───── Record set
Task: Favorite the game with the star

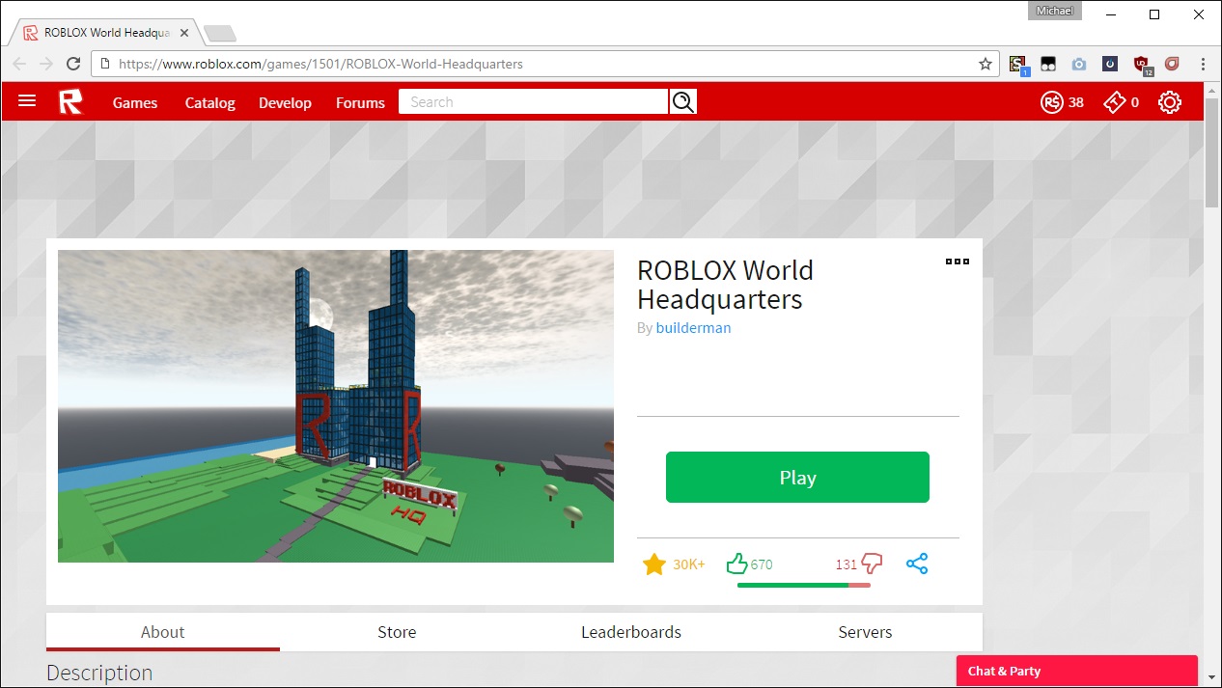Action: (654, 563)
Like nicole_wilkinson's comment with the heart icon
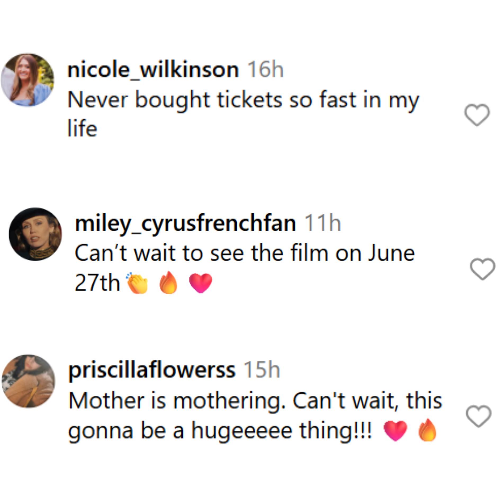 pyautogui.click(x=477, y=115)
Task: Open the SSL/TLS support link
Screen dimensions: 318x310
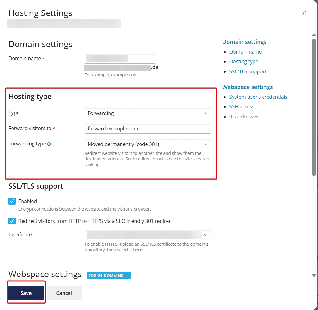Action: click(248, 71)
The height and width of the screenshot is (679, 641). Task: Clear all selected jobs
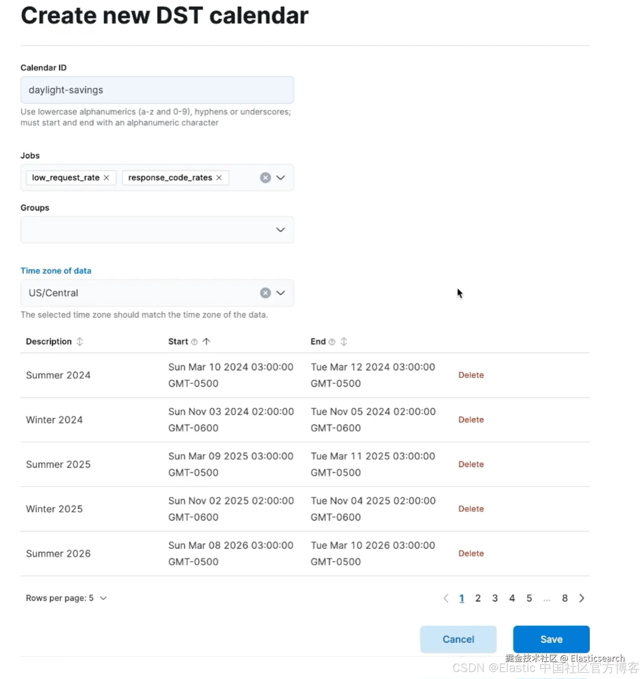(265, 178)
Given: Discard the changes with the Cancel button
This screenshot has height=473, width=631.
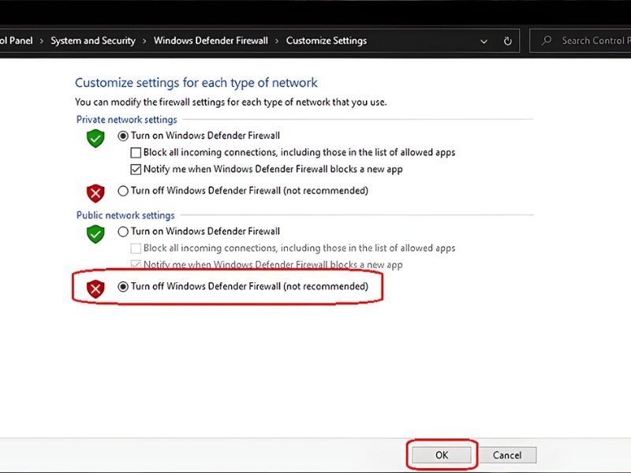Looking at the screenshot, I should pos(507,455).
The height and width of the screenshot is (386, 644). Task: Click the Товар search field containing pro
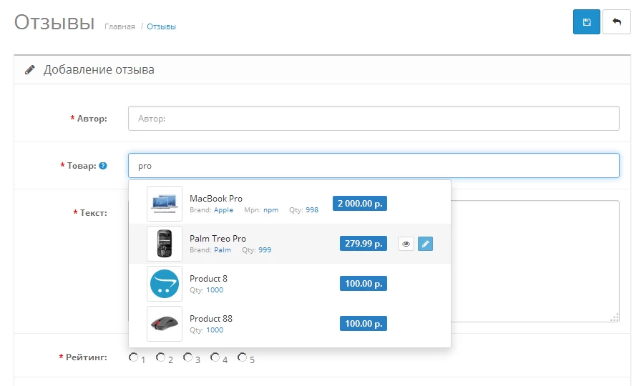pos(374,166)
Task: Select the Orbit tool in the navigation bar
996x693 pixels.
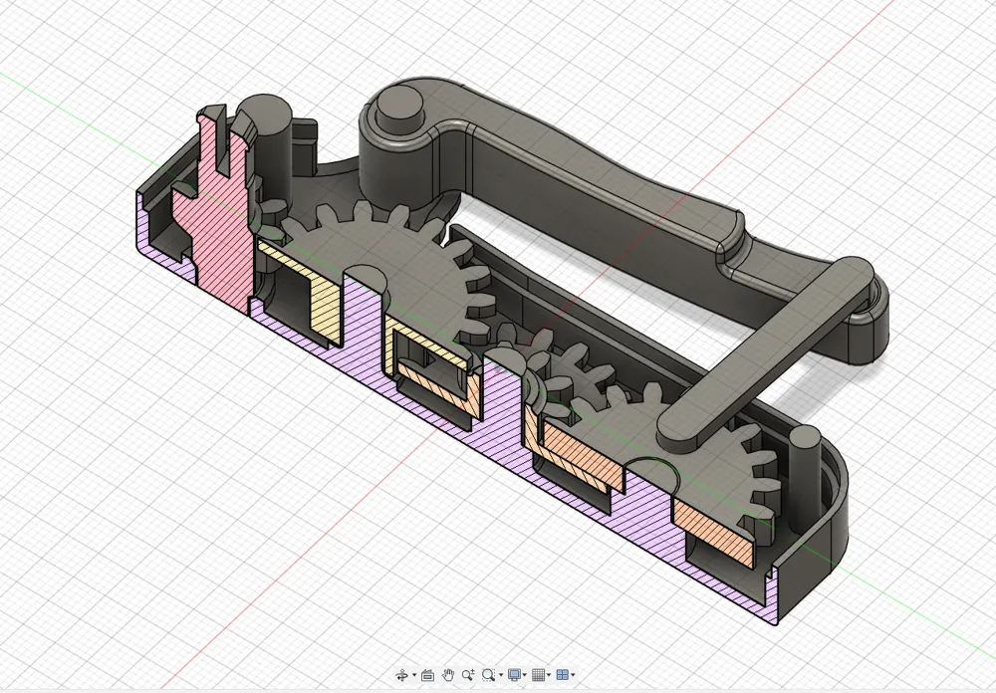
──────────
───── Record set
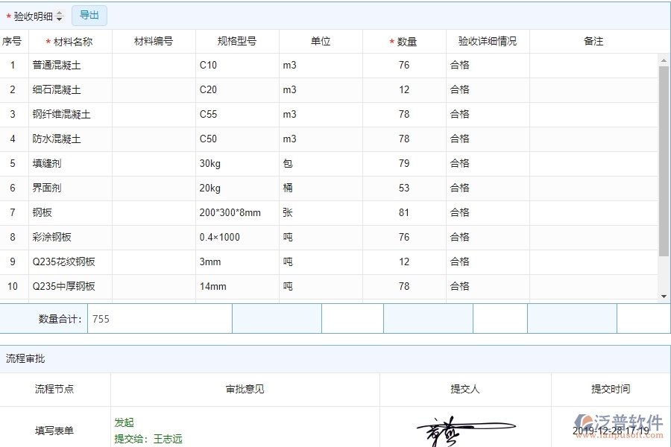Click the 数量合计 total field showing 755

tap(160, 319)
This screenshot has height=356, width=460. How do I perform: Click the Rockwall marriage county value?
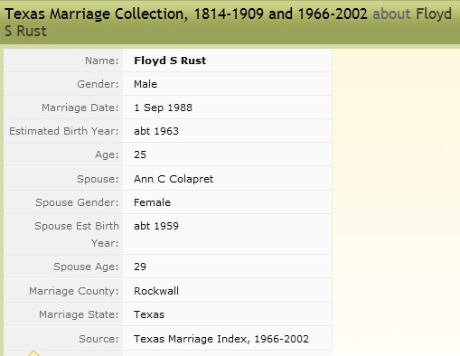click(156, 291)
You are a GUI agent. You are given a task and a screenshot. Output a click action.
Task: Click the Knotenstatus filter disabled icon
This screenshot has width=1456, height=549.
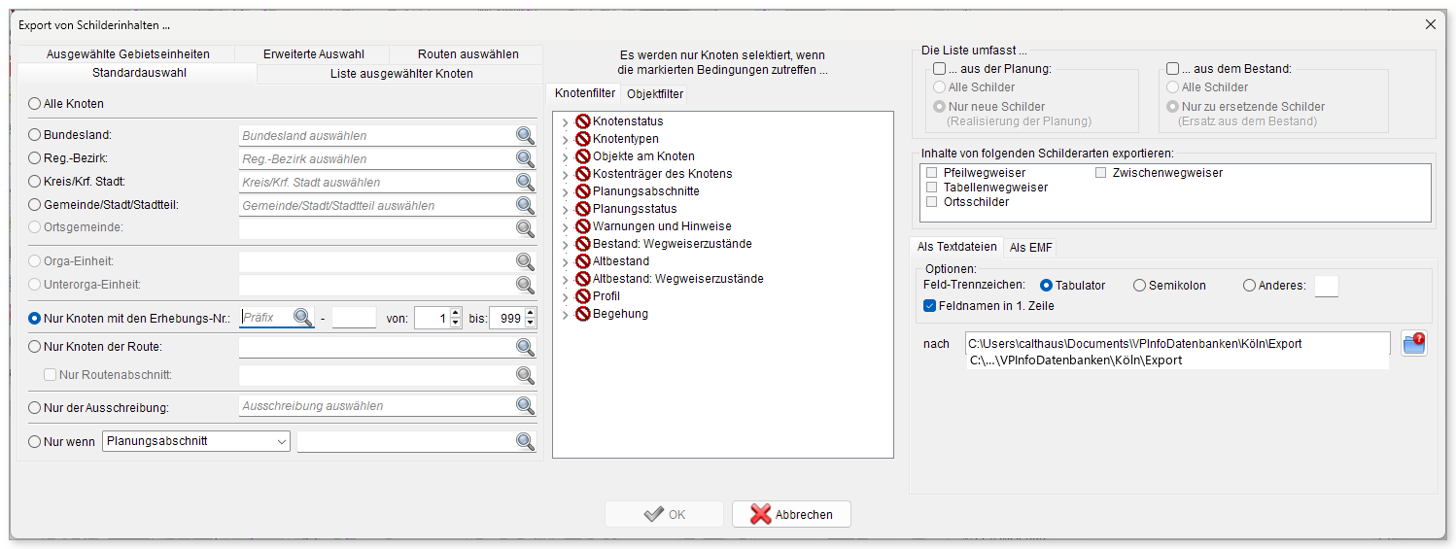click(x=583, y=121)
──────────
What to do: Write out exactly the lines that fall from the line with "Task: Select the" to the line with "996x693 pixels." in the records above, keeping both ends.

Response below:
Task: Select the Orbit tool in the navigation bar
996x693 pixels.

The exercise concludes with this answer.